Selama ini lokasi pemukiman atau pengembangan wilayah transmigrasi berasal dari tanah negara atau tanah hak yang diproses menjadi tanah hak pengelolaan (HPL). "Jadi, tanah yang dipergunakan untuk transmigrasi itu tanah negara dan atau tanah hak, kemudian di atas tanah negara itu diproses sesuai dengan peraturan yang berlaku menjadi tanah HPL atas nama Kementerian Tenaga Kerja dan Transmigrasi," jelasnya.

Sodiq menambahkan untuk menimalisir segketa pertanahan di lokasi transmigrasi, Kemnakertrans dan BPN akan mempercepat pemngurusan sertifikat sehingga memiliki kekuatan hukum yang sah.
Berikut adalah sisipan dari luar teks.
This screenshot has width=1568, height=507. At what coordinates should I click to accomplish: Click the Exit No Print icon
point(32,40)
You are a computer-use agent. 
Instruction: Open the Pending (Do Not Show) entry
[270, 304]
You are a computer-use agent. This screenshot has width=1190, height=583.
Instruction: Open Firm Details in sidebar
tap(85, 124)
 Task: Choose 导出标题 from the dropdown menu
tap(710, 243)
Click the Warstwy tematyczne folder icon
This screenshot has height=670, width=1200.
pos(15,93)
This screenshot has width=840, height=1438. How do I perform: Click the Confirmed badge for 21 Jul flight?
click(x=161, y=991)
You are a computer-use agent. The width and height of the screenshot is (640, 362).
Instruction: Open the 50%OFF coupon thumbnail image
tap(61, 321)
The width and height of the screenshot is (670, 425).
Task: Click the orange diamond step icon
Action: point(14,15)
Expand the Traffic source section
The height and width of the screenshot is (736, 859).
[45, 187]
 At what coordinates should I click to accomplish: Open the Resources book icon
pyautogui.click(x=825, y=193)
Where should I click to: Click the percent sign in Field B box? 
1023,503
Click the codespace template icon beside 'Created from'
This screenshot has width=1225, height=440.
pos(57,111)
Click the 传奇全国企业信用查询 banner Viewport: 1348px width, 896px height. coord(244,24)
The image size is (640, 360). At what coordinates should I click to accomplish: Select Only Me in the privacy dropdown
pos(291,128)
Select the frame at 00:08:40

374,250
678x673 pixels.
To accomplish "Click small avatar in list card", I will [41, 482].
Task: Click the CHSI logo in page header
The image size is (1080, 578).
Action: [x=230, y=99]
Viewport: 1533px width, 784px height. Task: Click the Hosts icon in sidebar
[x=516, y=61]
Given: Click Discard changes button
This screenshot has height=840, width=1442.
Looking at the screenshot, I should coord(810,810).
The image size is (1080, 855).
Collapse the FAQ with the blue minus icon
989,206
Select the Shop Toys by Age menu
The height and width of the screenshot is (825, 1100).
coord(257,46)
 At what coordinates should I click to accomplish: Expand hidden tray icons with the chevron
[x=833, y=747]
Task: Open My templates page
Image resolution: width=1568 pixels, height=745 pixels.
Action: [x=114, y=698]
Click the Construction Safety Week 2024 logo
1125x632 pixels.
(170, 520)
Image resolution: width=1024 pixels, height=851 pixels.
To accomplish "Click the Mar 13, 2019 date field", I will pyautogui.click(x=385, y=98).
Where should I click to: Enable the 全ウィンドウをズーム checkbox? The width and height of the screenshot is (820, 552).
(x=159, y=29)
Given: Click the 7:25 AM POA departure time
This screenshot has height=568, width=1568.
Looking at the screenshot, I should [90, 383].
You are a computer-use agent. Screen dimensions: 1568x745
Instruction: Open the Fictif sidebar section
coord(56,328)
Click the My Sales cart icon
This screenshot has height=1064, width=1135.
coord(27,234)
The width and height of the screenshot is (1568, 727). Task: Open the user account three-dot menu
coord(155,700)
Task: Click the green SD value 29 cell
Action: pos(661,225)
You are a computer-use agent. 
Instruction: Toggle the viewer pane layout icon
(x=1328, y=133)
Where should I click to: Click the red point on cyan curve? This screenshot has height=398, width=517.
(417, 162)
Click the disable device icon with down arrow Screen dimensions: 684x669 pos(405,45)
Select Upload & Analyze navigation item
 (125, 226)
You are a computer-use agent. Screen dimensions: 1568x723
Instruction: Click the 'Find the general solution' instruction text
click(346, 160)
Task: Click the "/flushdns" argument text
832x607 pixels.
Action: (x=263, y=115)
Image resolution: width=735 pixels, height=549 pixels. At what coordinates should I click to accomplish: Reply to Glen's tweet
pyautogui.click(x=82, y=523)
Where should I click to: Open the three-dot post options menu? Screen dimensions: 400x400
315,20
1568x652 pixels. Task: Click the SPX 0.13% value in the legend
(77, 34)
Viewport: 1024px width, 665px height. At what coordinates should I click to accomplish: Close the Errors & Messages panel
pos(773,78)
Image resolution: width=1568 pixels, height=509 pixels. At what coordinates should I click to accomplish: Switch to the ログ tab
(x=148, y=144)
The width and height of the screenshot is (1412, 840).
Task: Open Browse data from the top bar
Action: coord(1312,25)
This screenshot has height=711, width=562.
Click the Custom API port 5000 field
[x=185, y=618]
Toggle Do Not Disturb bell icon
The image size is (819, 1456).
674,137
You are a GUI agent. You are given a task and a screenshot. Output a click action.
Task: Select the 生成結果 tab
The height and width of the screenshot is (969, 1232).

"Pada prinsipnya tanah yang telah diberikan hak milik dengan sertifikat kepada transmigran pada prinsipnya tidak dapat dipindahtangankan atau di pindahtangankan," kata Sodiq.

Dalam kesempatan ini, Sodiq meminta agar para pimpinan pemerintah daerah atau kepala daerah, baik pemda pengirim maupun penerima transmigran agar memberikan perhatian khusus terhadap pertanahan di lahan transmigrasi ini.

"Kita minta para kepala daerah membantu mempercepat penyelesaiaan kasus-kasus tanah di transmigrasi sehingga program transmigrasi tidak terganggu dan tidak merugikan para transmigran maupun pihak lainnya yang terkait," kata Sodiq.